START DATA TO EXAMINE

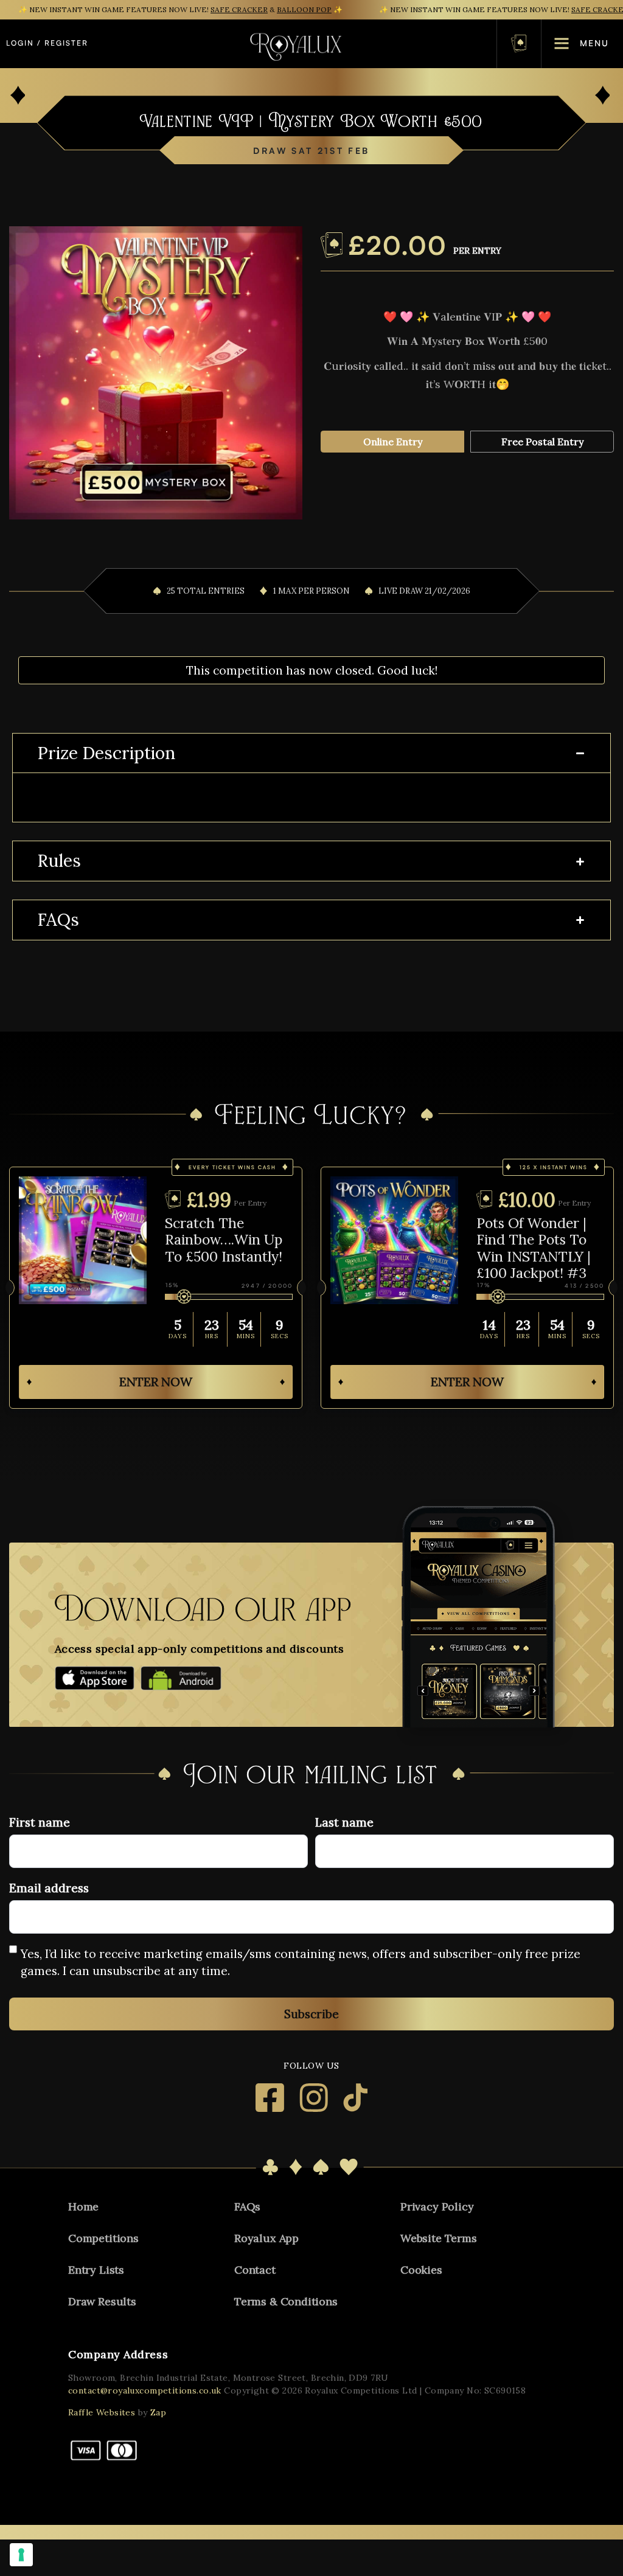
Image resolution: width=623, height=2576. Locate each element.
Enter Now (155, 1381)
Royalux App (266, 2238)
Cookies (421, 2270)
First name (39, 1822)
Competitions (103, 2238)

END DATA TO EXAMINE
START DATA TO EXAMINE

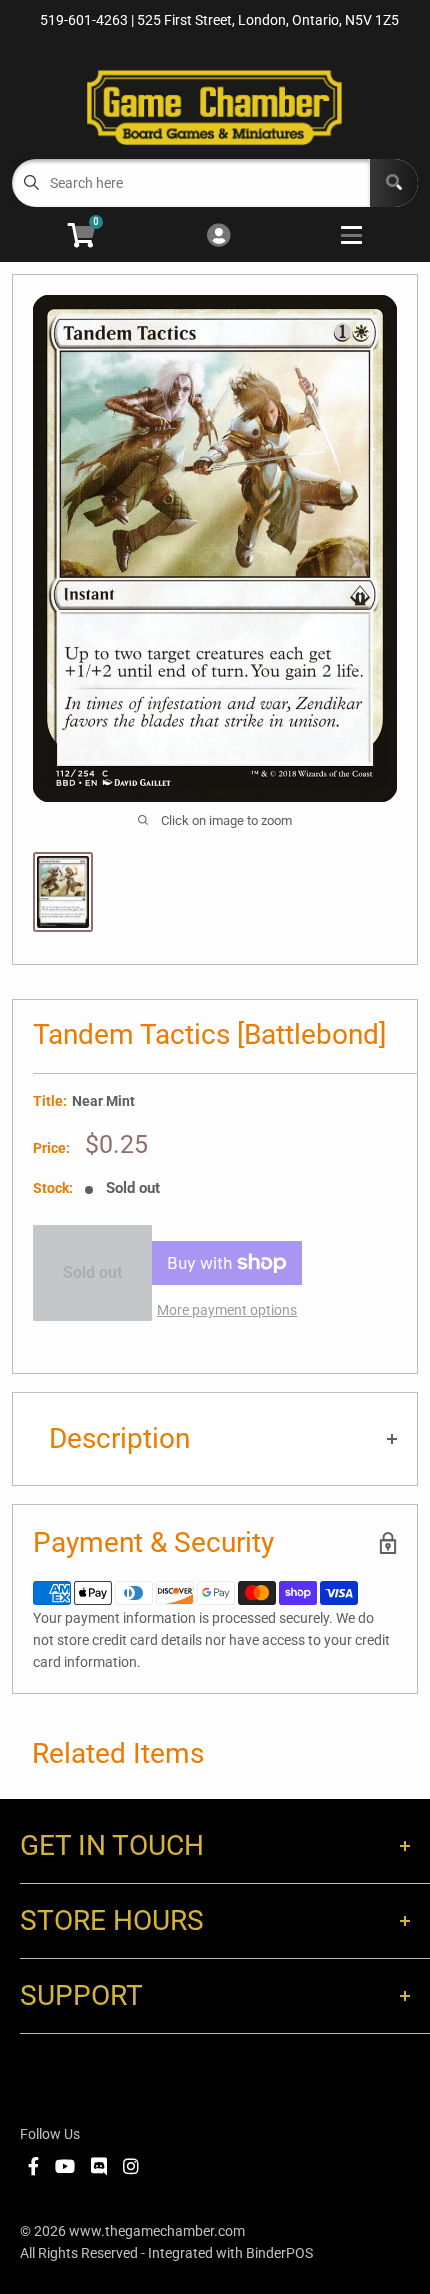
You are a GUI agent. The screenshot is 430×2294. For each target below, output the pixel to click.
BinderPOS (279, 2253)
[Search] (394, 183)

END DATA TO EXAMINE

### [WHAT YOU ARE ASKED TO DO]
Word for word, restate the lines of the data above that fall between the line holding "Image resolution: width=623, height=2576." and the line holding "Competitions (103, 2238)", inclusive, and no other lines.

### [YOUR RESPONSE]
Image resolution: width=623, height=2576. Locate each element.
Enter Now (155, 1381)
Royalux App (266, 2238)
Cookies (421, 2270)
First name (39, 1822)
Competitions (103, 2238)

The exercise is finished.